People of different ages and backgrounds have found EMDR helpful in reducing stress and anxiety and boosting overall health and well-being.
Addiction is often called a “family disease” because of how different people in the family unit are affected by a member’s substance use. Family therapy may also be called other names, such as family counseling, family systems therapy, or couples therapy. This psychotherapy works with individuals who want to improve their relationships and develop healthy communication between family members.
A benefit of family therapy is that it acknowledges that no one has to face or battle addiction alone. Often, people draw focus and strength from their loved ones as they take on the task of changing their lives after addiction. It also acknowledges the feelings and issues of non-using family members who are affected by individuals in the family who do use.
In family therapy, individuals and their family members meet to discuss and work through issues to improve family relationships and interactions so that they can heal from the chasm of substance abuse. This kind of therapy can also help people in recovery have better relationships with themselves and stay focused and dedicated to their recovery.
A variety of family therapies and techniques can be used. Mental health professionals can help families figure out the approach that works for them, as each family is different.
Structural therapy, which considers the whole family, examines the social interactions between members and how they respond to one another. The approach can help families grow together as a unit instead of separately. Narrative therapy is also one form of family therapy that could be employed. It differs from structural therapy as it focuses on each person in the family as an individual instead of the family as a unit.

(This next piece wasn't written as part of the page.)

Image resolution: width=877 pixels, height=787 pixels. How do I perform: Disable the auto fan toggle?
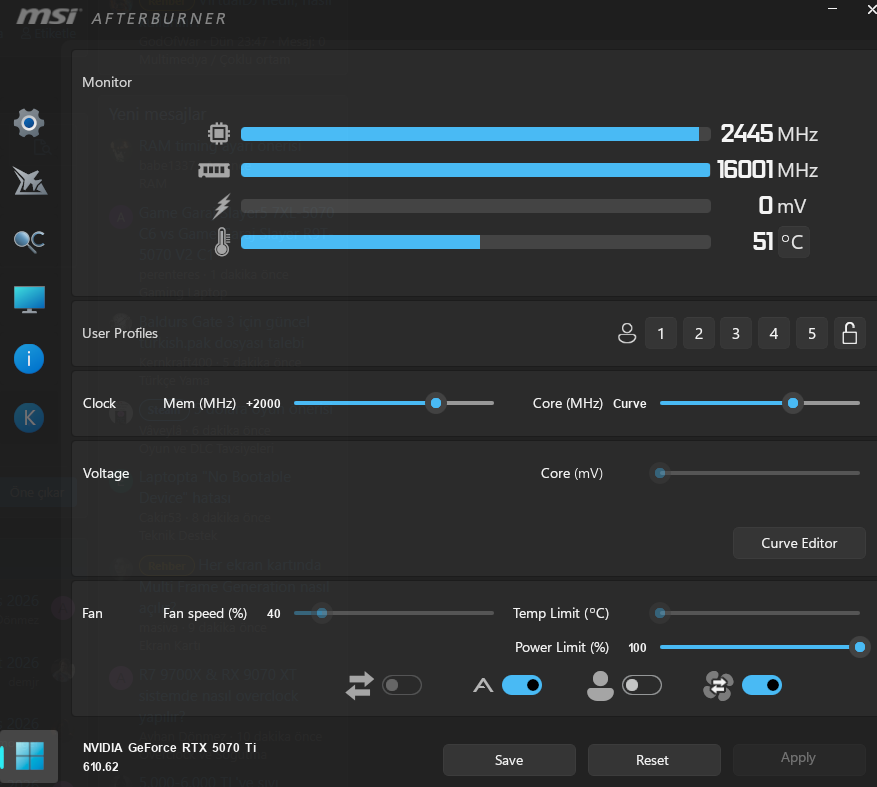[522, 685]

Each person can learn how to use their skills to address their unique issues. This method promotes clarity for each family member and how they can move forward in a way that is most meaningful to them.

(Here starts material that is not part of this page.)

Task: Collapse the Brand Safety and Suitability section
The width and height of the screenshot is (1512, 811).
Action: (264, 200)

Before one can fully commit to substance abuse recovery, they may need more time to think about it and why they want to do it. Motivational interviewing, also known as MI, can help with that. It is person-centered counseling that helps people sort out mixed, contradictory, or ambivalent feelings about an issue or a decision. The goal is to do some soul-searching and deep digging to find the will to change and identify what needs changing.

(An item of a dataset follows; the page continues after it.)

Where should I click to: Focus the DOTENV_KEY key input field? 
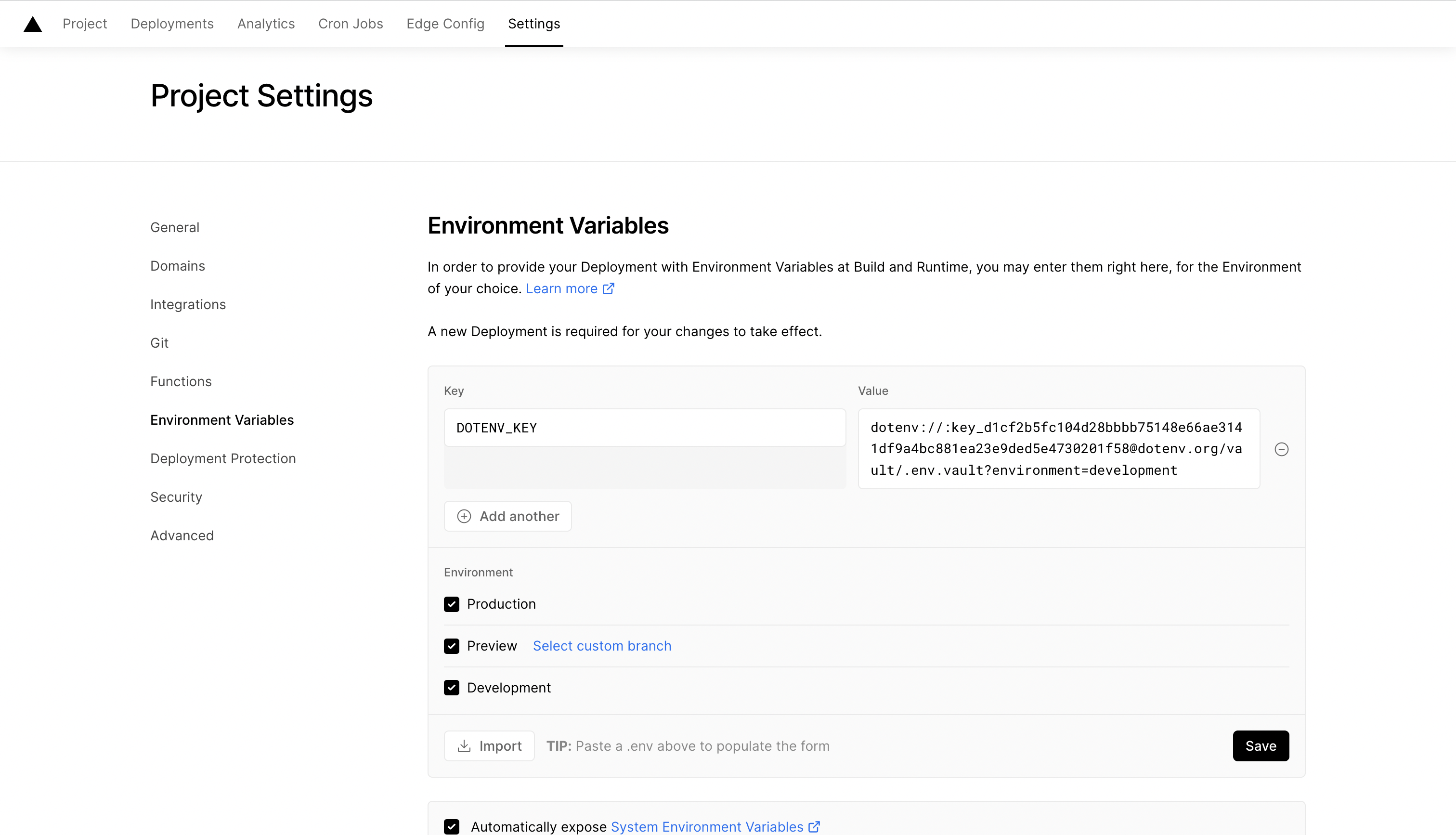coord(644,428)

According to MotivationalInterview.net (MI.net), MI was initially created to help people who are battling substance use disorders (SUD). Almost anyone can stand to use some motivation for something they would like to achieve or see happen, but the people who can most benefit from MI are those who doubt whether drug or alcohol treatment will work for them as well as people who have SUD and mental health disorders at the same time.
The motivational interview can take place as part of other behavioral therapies, including those listed in this writing, as well as a stand-alone therapy. It also can be used in other recovery support groups, such as 12-step programs such as Alcoholic Anonymous, cognitive behavioral therapy, and other interventions.